4.2. Het college heeft in zijn besluit tot verlening van de ontheffing gewezen op de uitspraak van de Afdeling van 1 september 2010 in zaak nr. 200904632/1/R2 ten aanzien van het eerder voor deze locatie vastgestelde bestemmingsplan "Hezenberg Park" voor de realisering van zes kleinere woongebouwen met elk vijf appartementen in plaats van één groot woongebouw. In die uitspraak heeft de Afdeling onder andere overwogen dat de raad zich in redelijkheid op het standpunt heeft kunnen stellen dat afwijking van het beleid in de streekplanuitwerking dat is gericht op de concentratie van woningen in één woongebouw gerechtvaardigd is, omdat met de bouw van meerdere woongebouwen een betere landschappelijke inpassing kan worden bereikt, aldus het college.

Volgens het bestreden besluit blijkt uit het verzoek om ontheffing en de daarop betrekking hebbende stukken dat ook de in het plan opgenomen bouwmogelijkheid voor vijftien vrijstaande woningen leidt tot een ruimtelijke kwaliteitsverbetering ten opzichte van het realiseren van één hoofdgebouw met daarin meerdere appartementen omdat de vrijstaande woningen beter kunnen worden ingepast, mede gelet op de reeds aanwezige karakteristieke vrijstaande woningen in het plangebied.

4.3. Uit artikel 25 van de Ruimtelijke Verordening Gelderland (oud) - welke bepaling haar grondslag vindt in artikel 4.1a van de Wro - volgt dat alleen ontheffing van die verordening kan worden verleend voor zover de verwezenlijking van het gemeentelijk ruimtelijk beleid wegens bijzondere omstandigheden onevenredig wordt belemmerd in verhouding tot de met die regels te dienen provinciale belangen.

Gelet op de geschiedenis van de totstandkoming van artikel 4.1a van de Wro (Kamerstukken II, 2011/12, 32 821, nr. 9, blz. 2-3, nr. 13, blz. 20 en 22) moeten de bijzondere omstandigheden als bedoeld in het eerste lid van artikel 4.1a zijn gelegen in de ruimtelijke kwaliteit van de ontwikkeling waarvoor de ontheffing is aangevraagd.

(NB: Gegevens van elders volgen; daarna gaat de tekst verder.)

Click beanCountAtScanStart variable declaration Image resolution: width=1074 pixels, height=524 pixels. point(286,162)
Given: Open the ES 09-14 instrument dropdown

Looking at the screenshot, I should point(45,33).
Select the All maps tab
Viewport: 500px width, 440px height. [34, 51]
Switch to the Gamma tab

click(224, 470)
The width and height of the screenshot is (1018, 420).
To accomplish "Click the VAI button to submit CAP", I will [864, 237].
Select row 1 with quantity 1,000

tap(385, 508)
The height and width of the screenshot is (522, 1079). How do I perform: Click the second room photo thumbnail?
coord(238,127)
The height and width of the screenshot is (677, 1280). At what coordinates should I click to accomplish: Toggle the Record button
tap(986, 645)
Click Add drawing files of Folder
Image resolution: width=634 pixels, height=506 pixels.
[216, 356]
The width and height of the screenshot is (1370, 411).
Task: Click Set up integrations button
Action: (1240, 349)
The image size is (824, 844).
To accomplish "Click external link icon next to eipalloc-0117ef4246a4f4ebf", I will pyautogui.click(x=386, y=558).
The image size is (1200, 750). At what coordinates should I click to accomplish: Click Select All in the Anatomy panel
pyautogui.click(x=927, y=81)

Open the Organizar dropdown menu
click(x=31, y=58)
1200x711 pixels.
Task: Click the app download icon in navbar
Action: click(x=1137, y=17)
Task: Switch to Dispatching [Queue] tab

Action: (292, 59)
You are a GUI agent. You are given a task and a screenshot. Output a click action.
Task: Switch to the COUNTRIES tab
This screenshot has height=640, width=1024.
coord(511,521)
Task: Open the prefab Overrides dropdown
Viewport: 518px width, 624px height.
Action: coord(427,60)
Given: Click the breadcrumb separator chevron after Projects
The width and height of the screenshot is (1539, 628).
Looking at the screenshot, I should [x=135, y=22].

De Afdeling overweegt dat uit de enkele omstandigheid dat zij in haar eerdergenoemde uitspraak van 1 september 2010 heeft overwogen dat de raad zich in redelijkheid op het standpunt heeft kunnen stellen dat met de bouw van meerdere woongebouwen een betere landschappelijke inpassing kan worden bereikt, niet zonder meer volgt dat dit ook geldt voor de thans in het plan voorziene vijftien vrijstaande woningen. In die eerdere procedure was immers een ander bestemmingsplan aan de orde, met een bouwmogelijkheid voor maximaal zes woongebouwen. Voor zover in het bestreden besluit staat dat in het plangebied reeds karakteristieke vrijstaande woningen aanwezig zijn, is dit feitelijk onjuist. Voor zover is bedoeld dat in de omgeving van het plangebied reeds vrijstaande woningen aanwezig zijn, maakt die enkele omstandigheid niet dat de toegestane vijftien woningen resulteren in een betere inpassing dan de invulling in de vorm van één woongebouw. In het bestreden besluit is voor het overige niet geconcretiseerd op grond van welke elementen uit het ontheffingsverzoek en de daarop betrekking hebbende stukken gedeputeerde staten tot de conclusie zijn gekomen dat dit het geval is.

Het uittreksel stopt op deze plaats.